(Beginning of DATA SECTION)

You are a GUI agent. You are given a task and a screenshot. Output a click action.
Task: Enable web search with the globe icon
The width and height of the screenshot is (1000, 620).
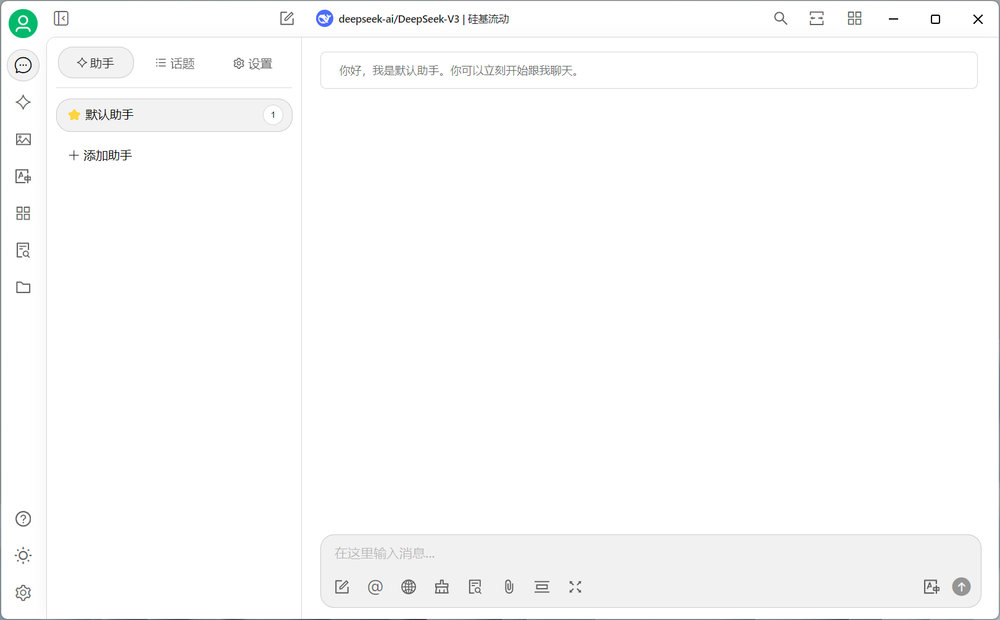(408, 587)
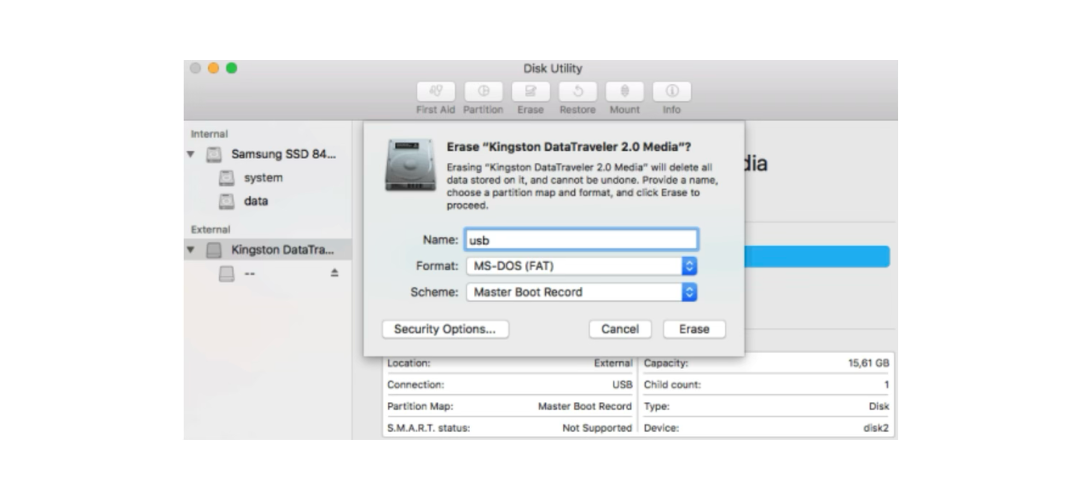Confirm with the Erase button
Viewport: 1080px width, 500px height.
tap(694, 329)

(End of DATA SECTION)
(Beginning of DATA SECTION)

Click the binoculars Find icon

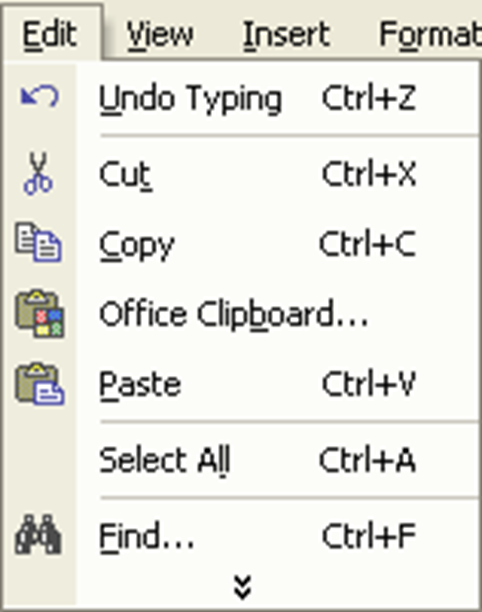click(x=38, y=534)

(End of DATA SECTION)
(Beginning of DATA SECTION)

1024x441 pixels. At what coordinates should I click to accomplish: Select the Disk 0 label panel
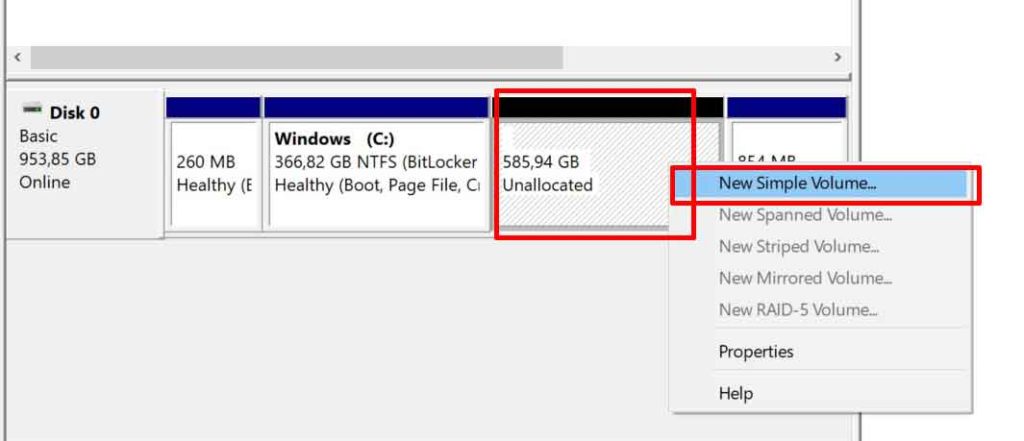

(End of DATA SECTION)

**WHAT IS BEING ASKED:** Look above for the line holding "You are a GUI", then set down exactly that line and every line after it up to and including the line holding "Task: Enable web search with the globe icon", with nothing else.

**EXERCISE OUTPUT:**
You are a GUI agent. You are given a task and a screenshot. Output a click action.
Task: Enable web search with the globe icon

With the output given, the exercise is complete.